Au niveau continental, l’Europe a connu une année record, avec des températures moyennes annuelles jamais atteintes auparavant en France, en Allemagne, en Pologne, en Autriche, en République tchèque, en Slovaquie, ou encore en Suisse. Le Danemark et les Pays-Bas ont connu leur deuxième année la plus chaude.

Sur la péninsule scandinave, des records de chaleur ont aussi été battus, notamment près du cercle polaire, avec plus de 30°C à la mi-juillet. En Laponie finlandaise, la station de Utsjoki Kevo (69’45 degrés de latitude nord) a établi un nouveau record avec 33,4°C le 17 juillet 2018.

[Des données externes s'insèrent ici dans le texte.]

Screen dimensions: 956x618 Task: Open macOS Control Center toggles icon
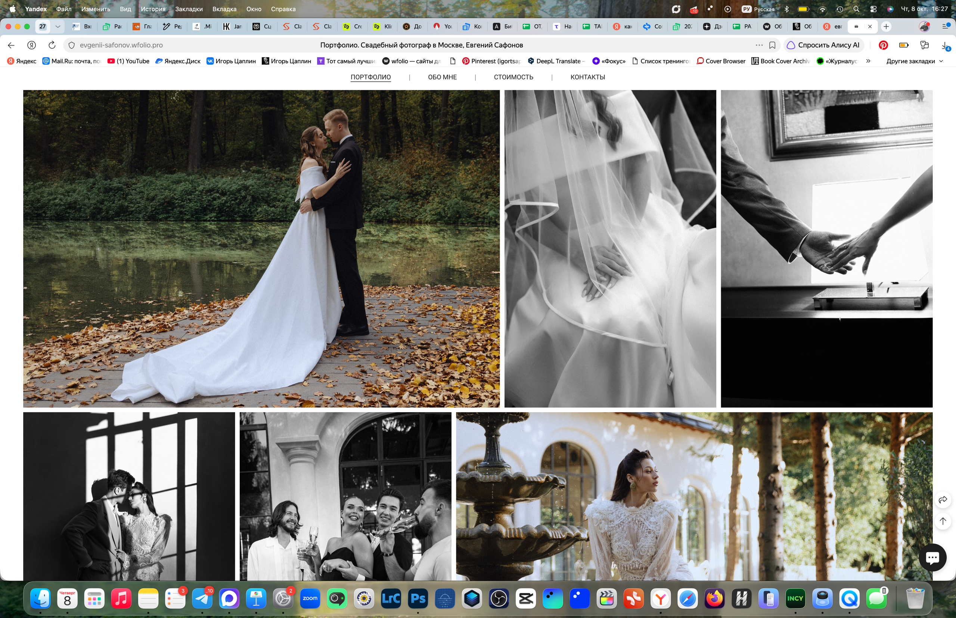coord(873,9)
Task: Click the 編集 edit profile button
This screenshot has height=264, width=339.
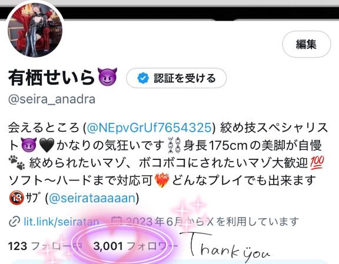Action: tap(307, 44)
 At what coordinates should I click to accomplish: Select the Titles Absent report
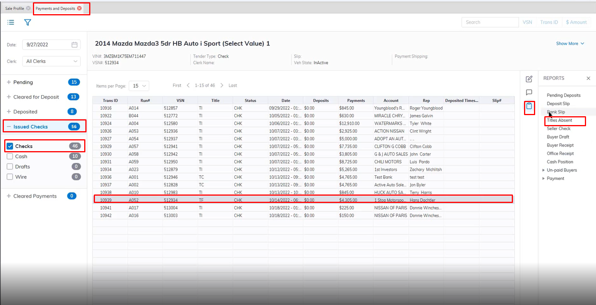click(559, 120)
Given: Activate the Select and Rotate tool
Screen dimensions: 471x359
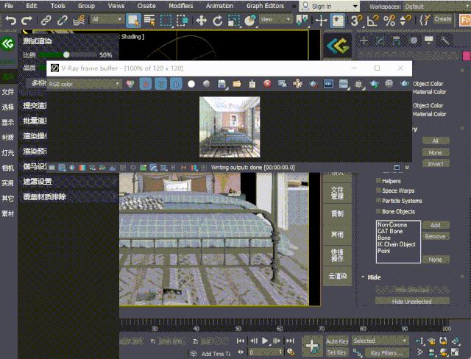Looking at the screenshot, I should pos(217,20).
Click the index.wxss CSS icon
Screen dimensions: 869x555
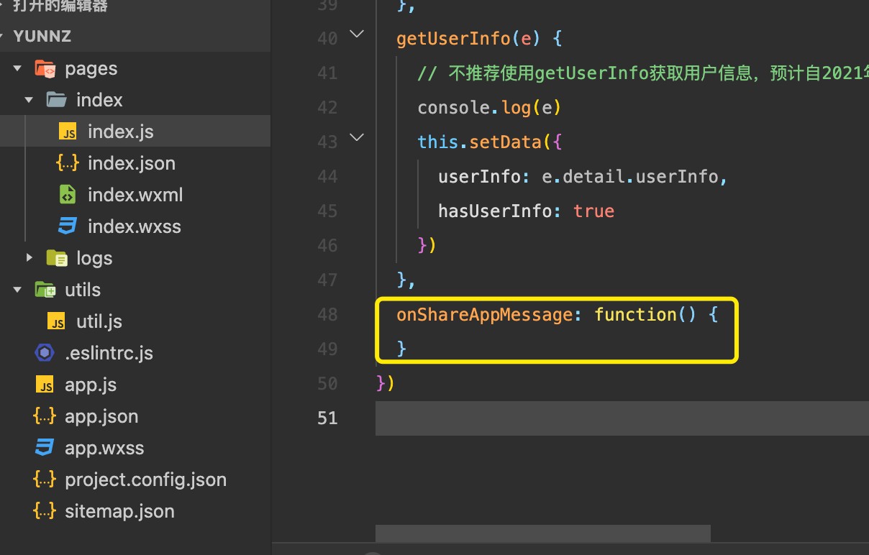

En Afrique, 2018 arrive à la cinquième position des années les plus chaudes. En Algérie, la ville de Ouargla a vu le mercure atteindre 51,3°C, soit la température la plus chaude du continent dans les dernières décennies. La ville de Quriyat (Oman) a aussi connu ses températures minimales les plus élevées jamais enregistrées le 26 juin, la température ne descendant pas en dessous de 42,6°C.

En Asie, 2018 est la septième année la plus chaude. Une partie de l’est du continent asiatique a été touchée par une vague de chaleur historique à la fin de juillet ou au début d’août. Des records nationaux ont été établis avec 41°C à Hongcheon, en République de Corée, et 41,1°C à Kymagaya, au Japon.

En Océanie et en Australie, 2018 se classe en troisième position des années les plus chaudes et en deuxième position en Nouvelle-Zélande.

Enfin pour le continent américain, 2018 est la huitième année la plus chaude pour l’Amérique du Sud, et la dix-huitième pour l’Amérique du Nord (mais la troisième pour le Mexique, et la région d’Hawaï).